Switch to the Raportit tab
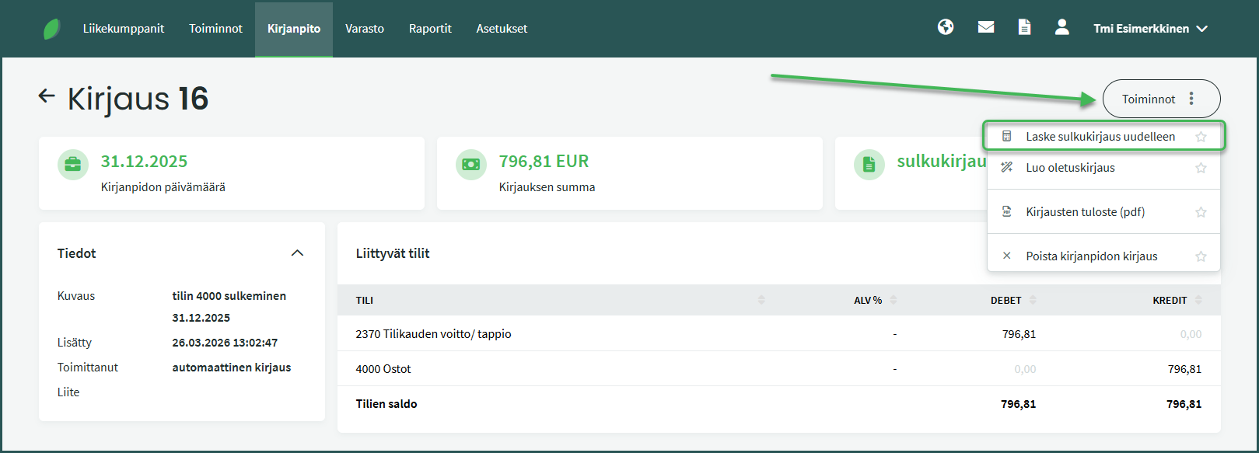point(430,29)
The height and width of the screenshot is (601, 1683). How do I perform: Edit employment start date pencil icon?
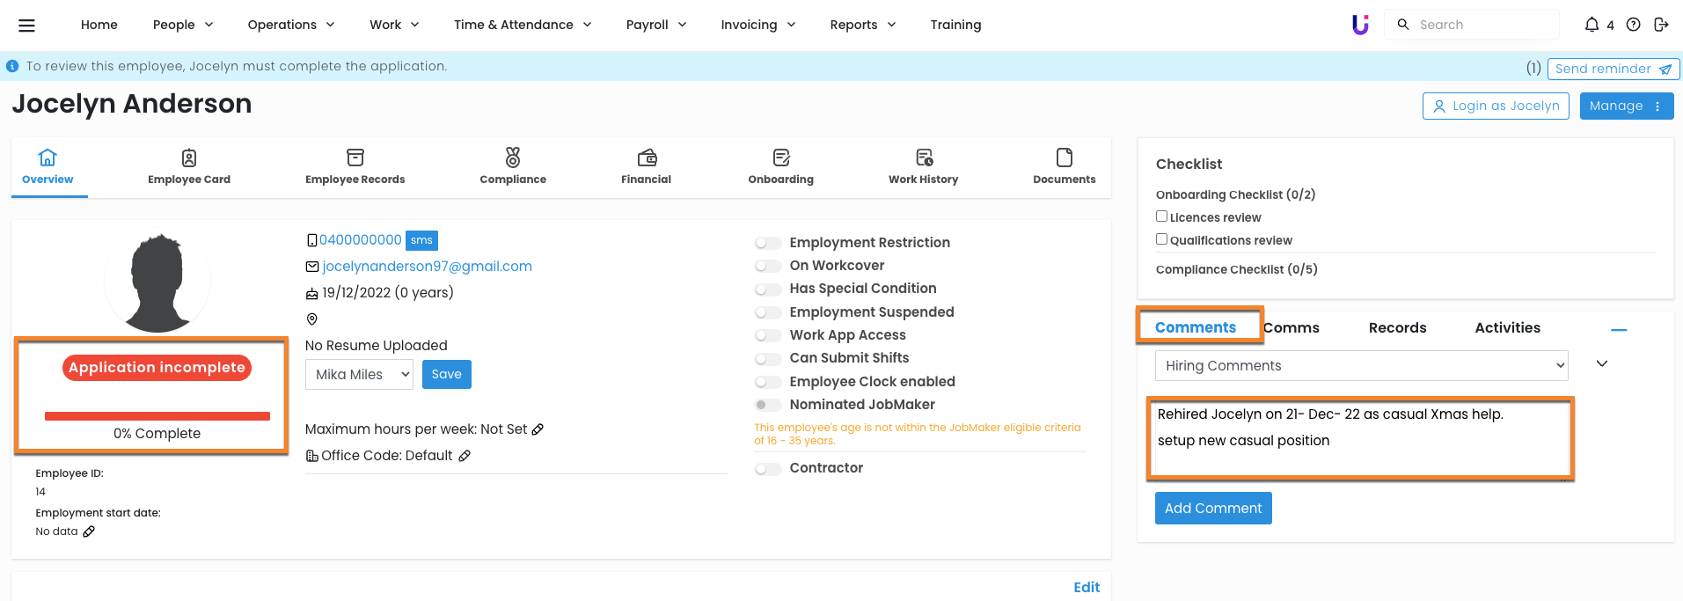point(89,531)
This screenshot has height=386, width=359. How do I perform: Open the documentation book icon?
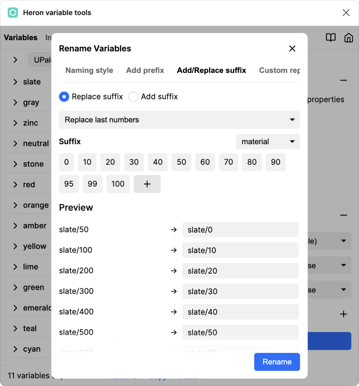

○ ○ ○ ○ ○ ○ ○

### Your goal
Please reproduce the lines of the records above word for word, leaving out the pictures.

### Exercise solution
Switch to the Raportit tab
point(430,29)
The height and width of the screenshot is (601, 1683). How do I perform: Edit employment start date pencil icon?
point(89,531)
This screenshot has height=386, width=359. How do I perform: Open the documentation book icon?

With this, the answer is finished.